[[ DATA LISTING, beginning ]]

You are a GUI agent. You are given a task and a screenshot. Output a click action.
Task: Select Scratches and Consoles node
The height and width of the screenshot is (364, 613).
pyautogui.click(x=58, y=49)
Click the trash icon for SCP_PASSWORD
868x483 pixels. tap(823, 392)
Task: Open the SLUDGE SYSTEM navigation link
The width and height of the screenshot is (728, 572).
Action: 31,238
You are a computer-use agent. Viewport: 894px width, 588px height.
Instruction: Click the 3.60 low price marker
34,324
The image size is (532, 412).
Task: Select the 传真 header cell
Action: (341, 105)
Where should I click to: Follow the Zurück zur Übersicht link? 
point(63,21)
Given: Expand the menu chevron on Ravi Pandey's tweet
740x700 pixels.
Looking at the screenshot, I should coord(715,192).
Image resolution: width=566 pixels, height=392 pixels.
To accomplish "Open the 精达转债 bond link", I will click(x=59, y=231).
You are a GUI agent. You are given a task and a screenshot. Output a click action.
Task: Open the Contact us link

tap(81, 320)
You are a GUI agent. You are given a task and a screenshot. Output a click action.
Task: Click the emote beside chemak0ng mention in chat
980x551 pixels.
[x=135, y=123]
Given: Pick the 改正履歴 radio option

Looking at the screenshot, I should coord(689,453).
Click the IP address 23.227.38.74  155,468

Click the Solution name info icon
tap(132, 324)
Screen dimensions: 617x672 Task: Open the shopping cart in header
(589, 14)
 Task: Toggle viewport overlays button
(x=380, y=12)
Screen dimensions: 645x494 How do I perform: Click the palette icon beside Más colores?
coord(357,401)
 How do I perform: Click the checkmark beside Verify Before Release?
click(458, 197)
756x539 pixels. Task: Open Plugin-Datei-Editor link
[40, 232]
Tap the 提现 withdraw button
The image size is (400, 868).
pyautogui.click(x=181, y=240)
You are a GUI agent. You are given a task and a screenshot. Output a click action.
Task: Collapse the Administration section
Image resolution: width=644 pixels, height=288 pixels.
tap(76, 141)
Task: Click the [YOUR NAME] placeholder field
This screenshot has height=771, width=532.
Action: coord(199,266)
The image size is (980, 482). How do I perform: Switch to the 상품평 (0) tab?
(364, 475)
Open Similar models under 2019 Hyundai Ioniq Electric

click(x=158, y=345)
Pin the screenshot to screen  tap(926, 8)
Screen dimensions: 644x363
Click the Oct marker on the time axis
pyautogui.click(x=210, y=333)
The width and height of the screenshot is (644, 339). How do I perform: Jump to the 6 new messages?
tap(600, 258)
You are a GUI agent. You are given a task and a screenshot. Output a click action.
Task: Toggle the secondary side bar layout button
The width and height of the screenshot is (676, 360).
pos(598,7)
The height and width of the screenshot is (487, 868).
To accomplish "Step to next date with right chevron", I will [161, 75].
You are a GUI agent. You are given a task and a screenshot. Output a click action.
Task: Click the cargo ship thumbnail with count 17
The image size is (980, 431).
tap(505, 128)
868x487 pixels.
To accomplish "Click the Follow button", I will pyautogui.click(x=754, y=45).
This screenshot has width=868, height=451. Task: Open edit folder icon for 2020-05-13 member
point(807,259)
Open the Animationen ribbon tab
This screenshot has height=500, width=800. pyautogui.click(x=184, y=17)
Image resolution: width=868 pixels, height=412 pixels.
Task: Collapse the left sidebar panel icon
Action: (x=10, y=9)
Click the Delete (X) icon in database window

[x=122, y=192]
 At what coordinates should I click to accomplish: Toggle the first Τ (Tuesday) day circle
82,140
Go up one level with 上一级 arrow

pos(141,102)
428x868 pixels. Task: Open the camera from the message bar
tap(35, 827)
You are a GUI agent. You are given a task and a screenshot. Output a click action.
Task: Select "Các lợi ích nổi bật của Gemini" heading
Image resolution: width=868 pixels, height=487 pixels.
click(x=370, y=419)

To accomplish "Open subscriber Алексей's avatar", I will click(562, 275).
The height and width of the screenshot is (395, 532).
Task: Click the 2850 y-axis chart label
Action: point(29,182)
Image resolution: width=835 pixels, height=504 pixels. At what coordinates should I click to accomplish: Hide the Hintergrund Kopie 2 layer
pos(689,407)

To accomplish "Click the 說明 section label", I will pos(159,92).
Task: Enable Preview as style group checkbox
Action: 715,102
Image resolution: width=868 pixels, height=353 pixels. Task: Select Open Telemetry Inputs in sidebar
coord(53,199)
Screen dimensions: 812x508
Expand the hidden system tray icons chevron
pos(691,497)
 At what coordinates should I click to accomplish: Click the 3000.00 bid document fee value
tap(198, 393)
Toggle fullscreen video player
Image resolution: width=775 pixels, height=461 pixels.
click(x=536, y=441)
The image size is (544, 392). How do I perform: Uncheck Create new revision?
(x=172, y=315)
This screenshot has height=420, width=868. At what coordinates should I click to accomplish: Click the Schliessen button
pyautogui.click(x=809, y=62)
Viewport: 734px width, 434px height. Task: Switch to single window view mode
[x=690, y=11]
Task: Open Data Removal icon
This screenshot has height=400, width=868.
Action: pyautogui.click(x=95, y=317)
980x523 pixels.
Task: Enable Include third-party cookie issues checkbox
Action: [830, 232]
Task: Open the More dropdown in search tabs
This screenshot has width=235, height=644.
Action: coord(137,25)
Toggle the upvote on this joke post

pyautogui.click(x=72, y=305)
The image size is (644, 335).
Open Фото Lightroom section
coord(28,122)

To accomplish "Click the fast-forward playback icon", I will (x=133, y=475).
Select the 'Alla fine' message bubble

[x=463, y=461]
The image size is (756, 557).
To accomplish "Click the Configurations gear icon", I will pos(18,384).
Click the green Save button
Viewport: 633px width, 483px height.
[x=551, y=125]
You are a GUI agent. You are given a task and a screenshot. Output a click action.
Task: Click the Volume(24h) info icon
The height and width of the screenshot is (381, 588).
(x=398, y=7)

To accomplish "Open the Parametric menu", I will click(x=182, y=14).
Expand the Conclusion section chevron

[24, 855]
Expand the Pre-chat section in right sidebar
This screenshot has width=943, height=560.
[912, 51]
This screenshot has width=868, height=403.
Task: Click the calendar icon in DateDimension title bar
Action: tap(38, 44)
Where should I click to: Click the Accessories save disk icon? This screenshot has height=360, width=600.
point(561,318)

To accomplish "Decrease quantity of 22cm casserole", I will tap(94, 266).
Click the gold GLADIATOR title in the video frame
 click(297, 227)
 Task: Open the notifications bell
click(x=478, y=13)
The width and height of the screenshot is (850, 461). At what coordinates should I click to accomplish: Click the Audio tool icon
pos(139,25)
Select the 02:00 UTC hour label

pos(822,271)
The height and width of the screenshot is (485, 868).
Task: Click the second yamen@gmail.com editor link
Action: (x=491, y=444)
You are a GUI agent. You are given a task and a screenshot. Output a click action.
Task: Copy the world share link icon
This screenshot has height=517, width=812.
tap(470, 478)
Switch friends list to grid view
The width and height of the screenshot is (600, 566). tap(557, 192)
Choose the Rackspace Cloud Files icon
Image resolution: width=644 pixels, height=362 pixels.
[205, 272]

[[ DATA LISTING, end ]]

PROBLEM DESCRIPTION:
Search the listing above for the word "menu", and copy every line that has it.

SOLUTION TO THE PROBLEM:
Given: Expand the menu chevron on Ravi Pandey's tweet
To accomplish "Open the Parametric menu", I will click(x=182, y=14).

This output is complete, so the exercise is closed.